Где-то в России по телевизору кто-то сказал (я видел клип в интернете), что Украинцы не хотели делиться рецептом борща, это и есть самый настоящий нацизм. Нет, я не шучу. Мария Захарова сказала.
И я вспомнил, что давно хотел рассказать, как на терапевтическую группу приходили две клиентки, которых можно было назвать пограничными. Ну и что аналогия, конечно, полная: Россия — клиент с пограничным расстройством личности. Мысль банальная, но кто с ними работал, тот Всё Поймёт без дальнейших слов и дальше может не читать.
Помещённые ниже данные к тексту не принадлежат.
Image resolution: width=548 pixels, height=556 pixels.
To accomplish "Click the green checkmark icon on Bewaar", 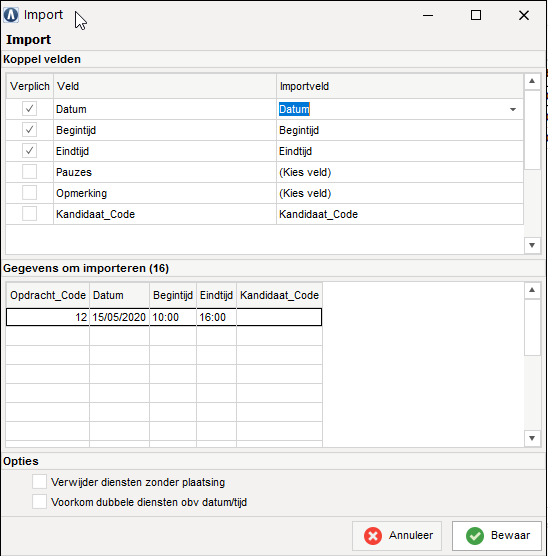I will pyautogui.click(x=475, y=535).
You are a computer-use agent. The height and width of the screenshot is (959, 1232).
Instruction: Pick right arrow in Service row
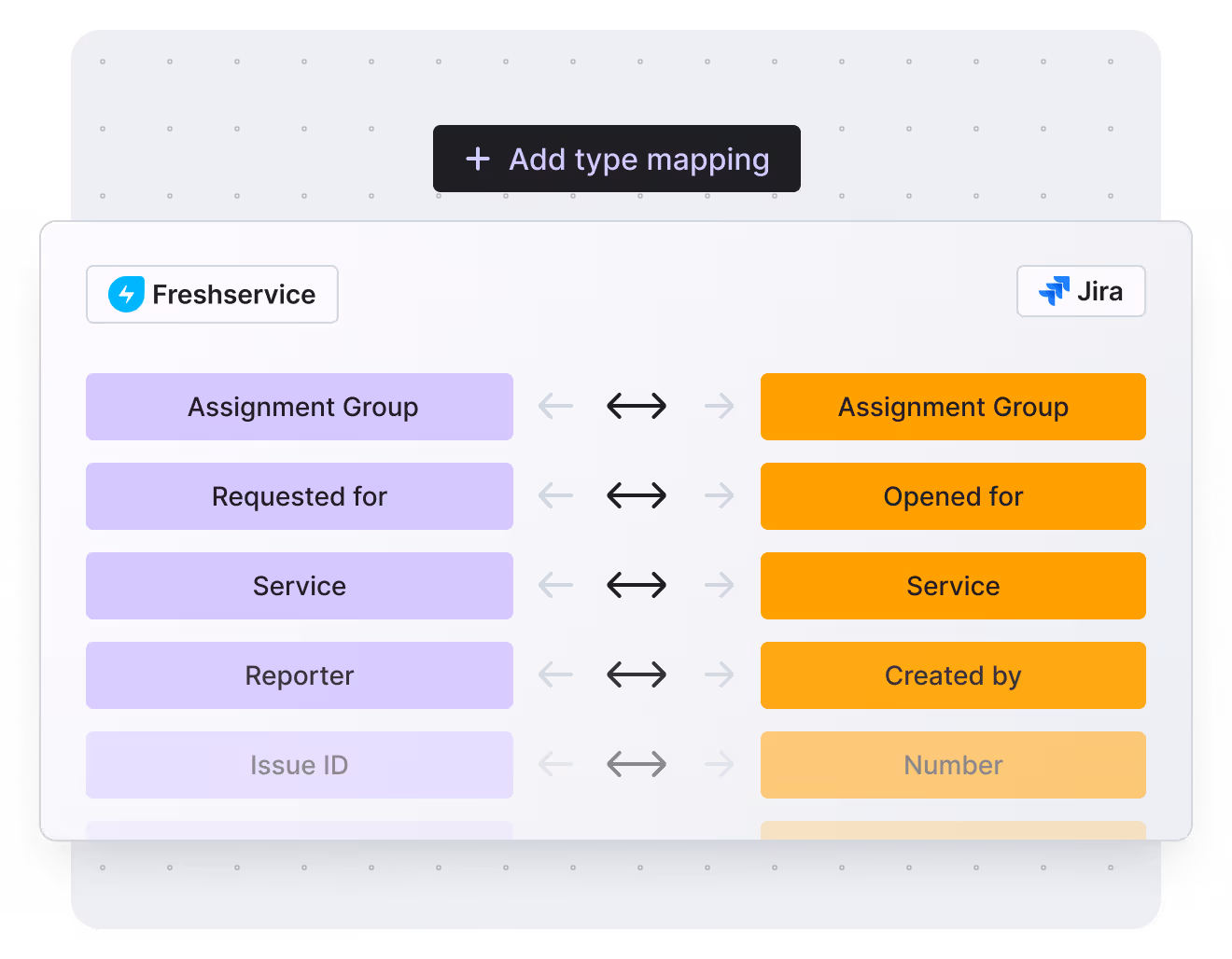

Вторая клиентка, скажем, Варя, умудрилась настроить против себя группу на первой же (приветственной? welcoming?) сессии, после которой группа решила расстаться с участницей (или наоборот?). Варя сразу зашла с позиций «все враги» и тут же перешла к нападению. Это был первый случай в моей практике, чтобы кандидат устроил такой ажиотаж на первой сессии. (Обычно всё очень деликатно, группа всё-таки терапевтическая, и в первые слабые конфликты новенький начинает вступать через полгода сам, дедовщины и коррупции почти нет).
Первая клиентка, скажем, тоже Варя, продержалась подольше, и в первый раз сорвалась по-моему как раз на борще. (Написав, я навёл справки, это был другой суп). В рамках не терапевтического разговора («в курилке») Варя поделилась своим рецептом, люди — своими. Этот факт Варя восприняла так, что её борщ и её саму здесь принижают. Делясь своими рецептами. Которые отличаются от её рецепта. Следовательно, он плохой. Превосходство одного рецепта над другим — это ли не нацизм?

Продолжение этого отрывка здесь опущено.